Delta: The second quarter of 2018 – April, May and June – saw key crime and traffic statistics continue to head in the right direction.
Collisions are down slightly compared to the same time frame last year, to 288, compared to 295 in 2017. This continues the trend set in the first quarter of 2018. And in the same vein, officers continue to hand out more traffic tickets in 2018, up to 3,284 in the second quarter, compared to 2,132 from this time last year.
“Our officers focus remains on ticketing drivers for offences such as speeding and distracted driving at high collision locations while enforcing impaired driving laws throughout the city. We do this in an effort to influence driver behavior, and hopefully reduce the number of collisions and injuries from collisions.” says Staff Sergeant Ryan Hall, who oversees the Delta Police Traffic Unit and Patrol Support Team. Revenues from tickets go directly to the Province.
Commercial break and enters continue on a very favourable decline, with 25 in the second quarter, compared to 34 over this time frame last year. Residential break and enters are up just slightly with 54, as compared to 51 in Q2, 2017.
“We are engaged with business owners and are encouraging them to report crime and interact with us,” says S/Sgt. Hall. “In July we had one company report significant theft in their lots that affected deliveries. We were able to strategically deploy patrol resources, ultimately catching people in their back lot, preventing a theft and securing related charges. We also have crime prevention officers who look at changing the commercial environment to make it less susceptible to theft.”
Persons offences – which include crimes such as robbery or assault – rose by one compared to last year this time, with 104 in the second quarter of 2018. Thefts from auto declined to 207, versus 231 from March to June of 2017.
“Our management team really makes an effort to stay on top of any new trends in crime at a very local level, working with our analysts and staff sergeants, ensuring we have a good response plan in place,” says Deputy Chief Norm Lipinski. “For example, if there’s been a spike in thefts from auto in a certain area, we’ll make sure our officers are not only doing increased patrols, but we’ll get them to do their paperwork out there in a marked car, rather than filing a report back in the office.”
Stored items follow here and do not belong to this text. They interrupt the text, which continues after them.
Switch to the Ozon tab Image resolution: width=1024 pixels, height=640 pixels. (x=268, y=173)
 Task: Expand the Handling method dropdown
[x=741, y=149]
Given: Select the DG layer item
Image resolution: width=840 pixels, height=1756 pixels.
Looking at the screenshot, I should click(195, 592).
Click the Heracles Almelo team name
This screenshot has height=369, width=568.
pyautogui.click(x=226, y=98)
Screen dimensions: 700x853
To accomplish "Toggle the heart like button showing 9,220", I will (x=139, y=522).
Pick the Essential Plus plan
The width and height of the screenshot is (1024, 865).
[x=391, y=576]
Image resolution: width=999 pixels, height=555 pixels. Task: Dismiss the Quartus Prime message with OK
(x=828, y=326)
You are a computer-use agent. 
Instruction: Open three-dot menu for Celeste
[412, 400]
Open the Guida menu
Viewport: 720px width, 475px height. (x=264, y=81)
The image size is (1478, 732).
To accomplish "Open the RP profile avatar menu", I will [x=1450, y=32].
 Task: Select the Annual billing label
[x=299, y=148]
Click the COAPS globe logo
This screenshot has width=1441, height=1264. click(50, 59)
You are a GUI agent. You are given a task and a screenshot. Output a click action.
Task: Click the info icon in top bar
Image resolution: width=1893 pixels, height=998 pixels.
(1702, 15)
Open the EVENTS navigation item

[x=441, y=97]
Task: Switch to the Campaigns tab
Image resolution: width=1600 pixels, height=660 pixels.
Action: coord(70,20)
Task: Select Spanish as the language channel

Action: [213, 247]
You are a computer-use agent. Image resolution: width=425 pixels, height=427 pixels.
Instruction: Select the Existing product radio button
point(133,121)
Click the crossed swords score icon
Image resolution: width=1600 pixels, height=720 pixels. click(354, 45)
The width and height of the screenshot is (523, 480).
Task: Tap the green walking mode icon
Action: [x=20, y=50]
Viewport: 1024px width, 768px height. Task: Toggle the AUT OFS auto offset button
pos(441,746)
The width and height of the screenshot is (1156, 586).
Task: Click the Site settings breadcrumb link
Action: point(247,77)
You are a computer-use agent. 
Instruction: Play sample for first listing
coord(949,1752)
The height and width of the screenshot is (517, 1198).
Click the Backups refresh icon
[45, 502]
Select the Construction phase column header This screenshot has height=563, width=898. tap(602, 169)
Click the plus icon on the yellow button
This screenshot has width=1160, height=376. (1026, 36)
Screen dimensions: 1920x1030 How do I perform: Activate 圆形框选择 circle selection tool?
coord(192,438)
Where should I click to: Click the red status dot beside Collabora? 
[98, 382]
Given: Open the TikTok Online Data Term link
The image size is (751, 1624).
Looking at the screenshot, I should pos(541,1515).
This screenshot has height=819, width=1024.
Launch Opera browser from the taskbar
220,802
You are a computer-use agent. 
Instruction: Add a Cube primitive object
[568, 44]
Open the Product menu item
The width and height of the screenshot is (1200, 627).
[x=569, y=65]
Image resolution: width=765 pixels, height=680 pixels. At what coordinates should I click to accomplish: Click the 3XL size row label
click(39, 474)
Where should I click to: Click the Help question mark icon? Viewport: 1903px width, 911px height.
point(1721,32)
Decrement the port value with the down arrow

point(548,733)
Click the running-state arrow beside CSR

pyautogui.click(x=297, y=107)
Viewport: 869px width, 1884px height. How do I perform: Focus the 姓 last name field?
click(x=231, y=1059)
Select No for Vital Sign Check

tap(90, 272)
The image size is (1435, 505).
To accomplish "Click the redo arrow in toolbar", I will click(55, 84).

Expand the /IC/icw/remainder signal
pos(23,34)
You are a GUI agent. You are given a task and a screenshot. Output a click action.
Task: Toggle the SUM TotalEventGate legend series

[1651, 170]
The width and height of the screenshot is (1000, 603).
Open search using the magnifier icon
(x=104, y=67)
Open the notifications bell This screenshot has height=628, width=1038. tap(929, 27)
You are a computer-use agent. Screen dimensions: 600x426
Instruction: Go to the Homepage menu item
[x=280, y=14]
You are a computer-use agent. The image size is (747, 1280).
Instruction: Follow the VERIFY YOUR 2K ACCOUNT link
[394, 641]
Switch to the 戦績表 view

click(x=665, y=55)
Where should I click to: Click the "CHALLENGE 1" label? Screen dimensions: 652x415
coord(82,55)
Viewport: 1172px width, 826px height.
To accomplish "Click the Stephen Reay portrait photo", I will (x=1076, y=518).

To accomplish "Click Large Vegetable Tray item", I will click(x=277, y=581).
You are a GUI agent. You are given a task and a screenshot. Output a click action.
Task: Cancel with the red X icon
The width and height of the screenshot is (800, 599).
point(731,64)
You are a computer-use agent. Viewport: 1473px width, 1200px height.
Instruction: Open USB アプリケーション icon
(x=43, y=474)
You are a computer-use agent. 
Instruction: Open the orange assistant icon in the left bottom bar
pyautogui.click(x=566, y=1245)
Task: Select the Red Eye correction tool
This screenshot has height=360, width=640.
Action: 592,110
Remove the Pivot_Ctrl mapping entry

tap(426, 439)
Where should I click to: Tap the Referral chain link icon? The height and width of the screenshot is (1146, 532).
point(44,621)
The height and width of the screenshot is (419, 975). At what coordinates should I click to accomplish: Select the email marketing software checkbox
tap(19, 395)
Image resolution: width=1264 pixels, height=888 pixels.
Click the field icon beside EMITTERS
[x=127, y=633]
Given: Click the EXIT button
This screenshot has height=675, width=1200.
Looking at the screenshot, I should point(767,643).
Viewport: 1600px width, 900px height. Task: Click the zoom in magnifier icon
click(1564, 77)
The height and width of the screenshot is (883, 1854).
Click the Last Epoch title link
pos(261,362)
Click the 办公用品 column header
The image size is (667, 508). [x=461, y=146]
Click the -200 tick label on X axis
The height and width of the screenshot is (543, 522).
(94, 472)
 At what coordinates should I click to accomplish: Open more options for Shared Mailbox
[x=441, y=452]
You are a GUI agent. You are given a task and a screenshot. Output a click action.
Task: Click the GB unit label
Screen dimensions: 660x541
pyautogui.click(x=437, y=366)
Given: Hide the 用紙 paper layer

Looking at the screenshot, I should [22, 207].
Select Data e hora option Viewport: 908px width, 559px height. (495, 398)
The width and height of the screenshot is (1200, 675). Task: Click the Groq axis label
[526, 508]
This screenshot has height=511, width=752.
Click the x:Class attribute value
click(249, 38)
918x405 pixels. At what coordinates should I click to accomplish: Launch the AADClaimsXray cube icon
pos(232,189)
Delta is headed opposite to the trend line throughout Canada, as the Crime Severity Index for all of Canada increased for the third consecutive year in 2017. In statistics released in July 2018, Delta continued on a downward trend hitting its lowest point at 50.9, while the Canadian Crime Severity Index increased to 72. Delta also continues to enjoy a low crime rate in comparison to the region and the rest of BC.